■ EXERCISE INSTRUCTIONS: Every entry below should be copied exactly, minus the pictures.

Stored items
↓

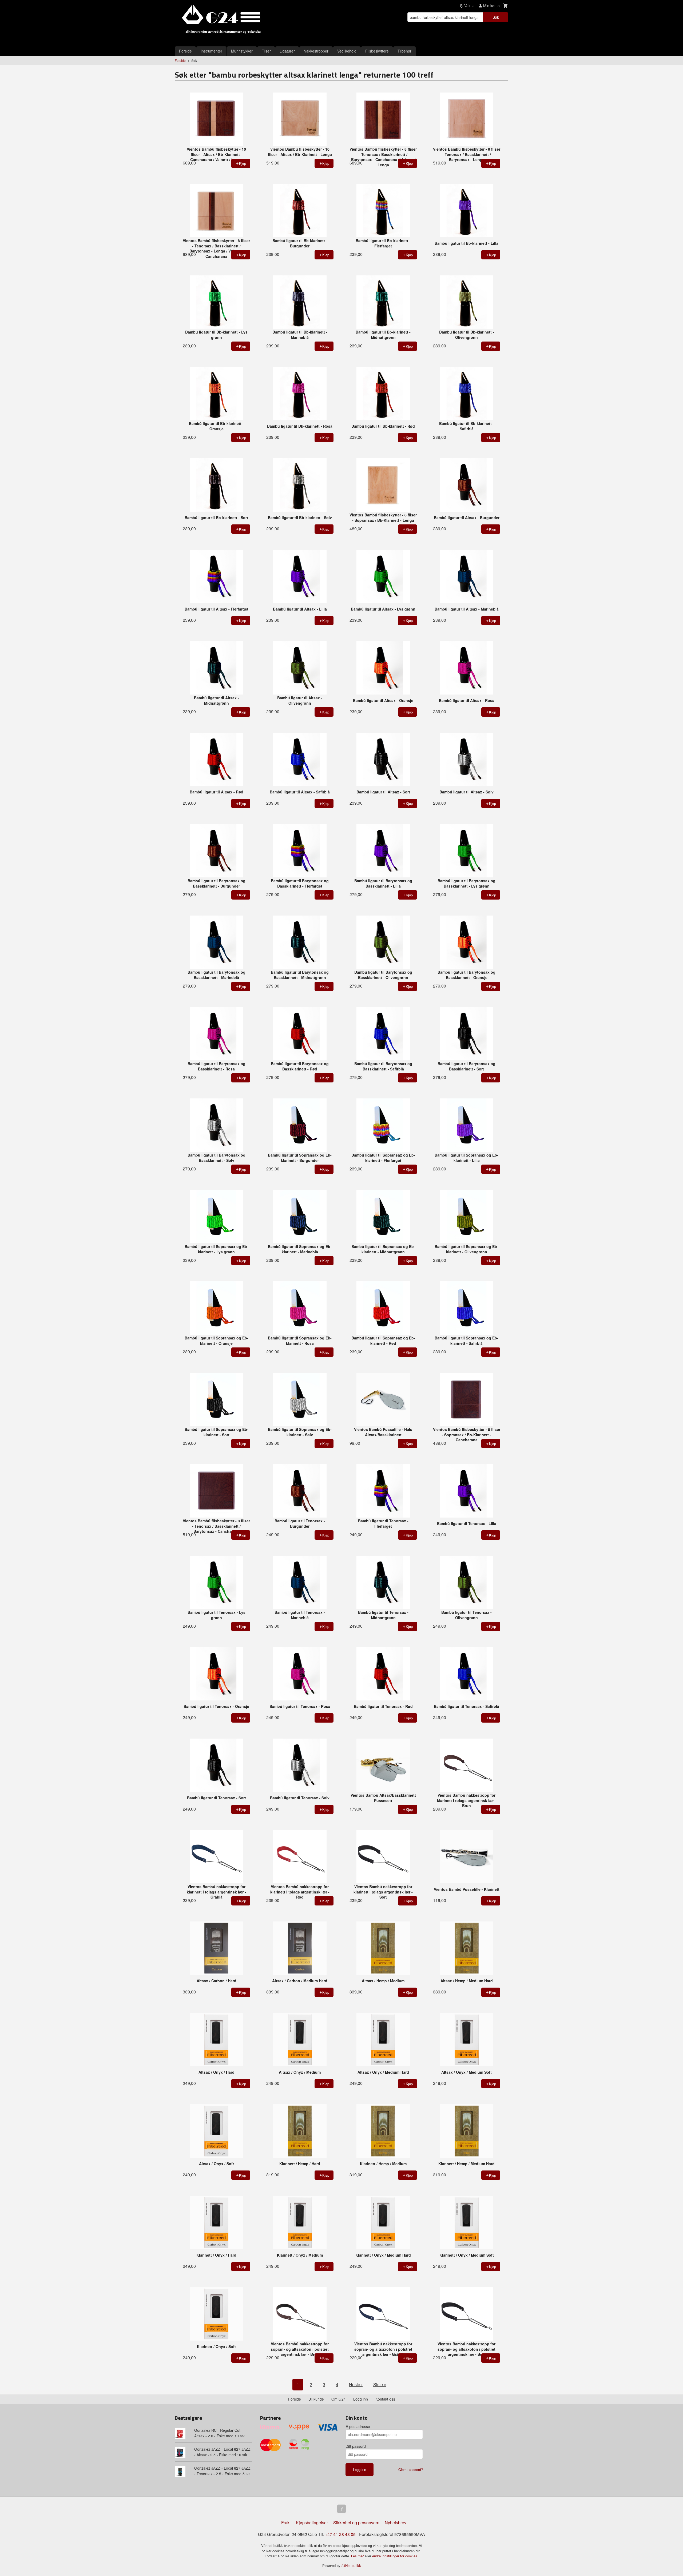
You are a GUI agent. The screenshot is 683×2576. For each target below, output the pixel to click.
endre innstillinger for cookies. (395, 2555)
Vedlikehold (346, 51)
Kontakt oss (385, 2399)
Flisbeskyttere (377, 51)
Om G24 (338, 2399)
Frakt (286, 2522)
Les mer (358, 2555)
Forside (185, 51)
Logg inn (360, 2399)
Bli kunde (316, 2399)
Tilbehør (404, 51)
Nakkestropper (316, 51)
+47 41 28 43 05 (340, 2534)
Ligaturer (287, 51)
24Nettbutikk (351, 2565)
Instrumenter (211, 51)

↑

■ SOLUTION TO THE EXERCISE:
You are a GUI agent. The screenshot is 683×2576. For each target below, output the pixel to click.
endre innstillinger for cookies. (395, 2555)
Vedlikehold (346, 51)
Kontakt oss (385, 2399)
Flisbeskyttere (377, 51)
Om G24 (338, 2399)
Frakt (286, 2522)
Les mer (358, 2555)
Forside (185, 51)
Logg inn (360, 2399)
Bli kunde (316, 2399)
Tilbehør (404, 51)
Nakkestropper (316, 51)
+47 41 28 43 05 (340, 2534)
Ligaturer (287, 51)
24Nettbutikk (351, 2565)
Instrumenter (211, 51)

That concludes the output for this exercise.